Input material Start Marker
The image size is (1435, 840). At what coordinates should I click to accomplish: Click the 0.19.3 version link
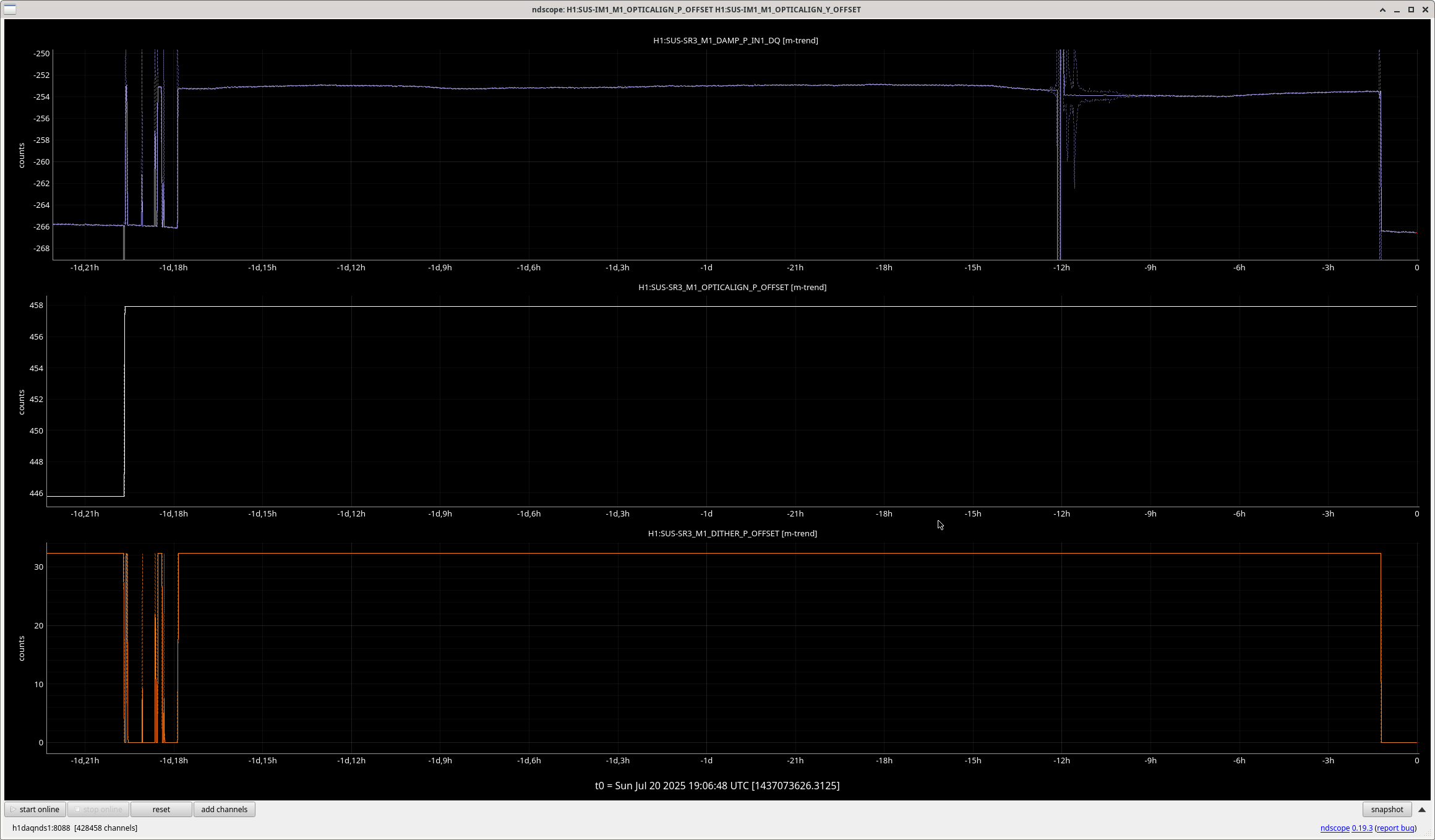[x=1361, y=828]
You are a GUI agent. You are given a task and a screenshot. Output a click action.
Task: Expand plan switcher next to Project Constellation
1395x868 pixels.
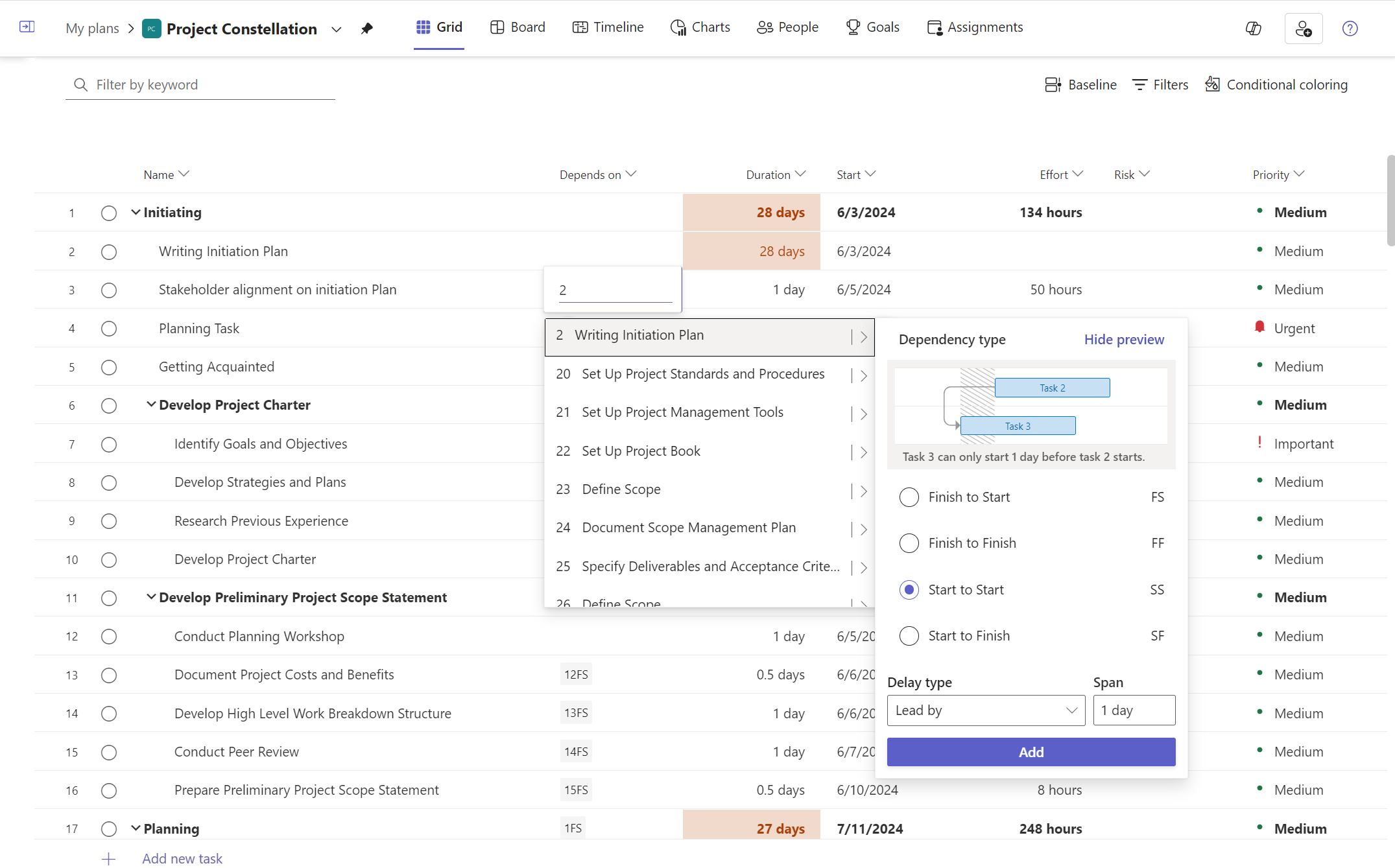pyautogui.click(x=336, y=29)
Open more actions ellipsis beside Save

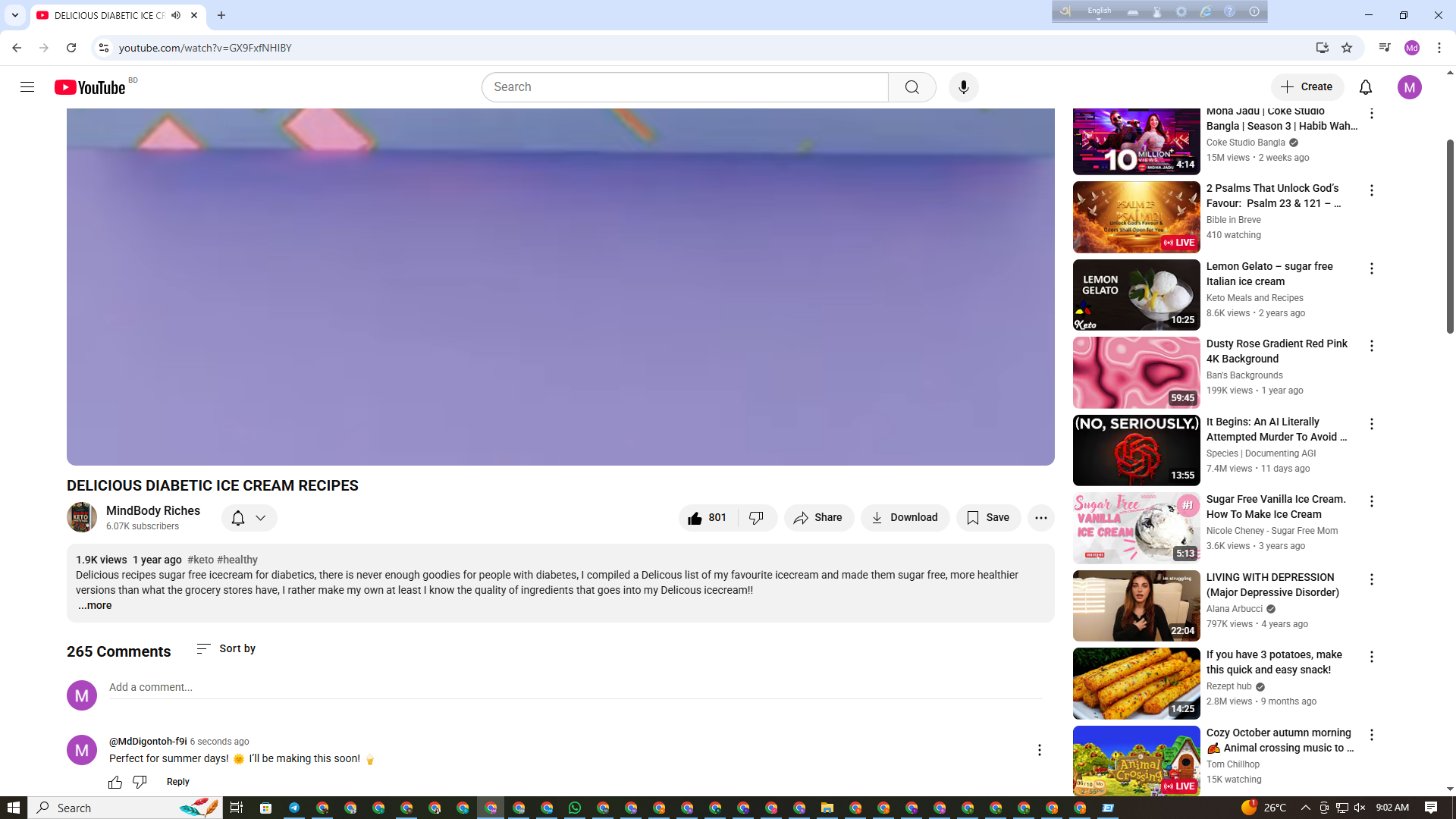pos(1040,518)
Input material End Marker
__What is being asked__:
Reproduce each entry precisely; the pictures stay out.

__Answer below__:
The image size is (1435, 840). At what coordinates should I click to accomplish: Click the 0.19.3 version link
[x=1361, y=828]
You are a GUI agent. You are given a task and a screenshot. Output a click action.
Task: Expand plan switcher next to Project Constellation
1395x868 pixels.
pyautogui.click(x=336, y=29)
Open more actions ellipsis beside Save

pos(1040,518)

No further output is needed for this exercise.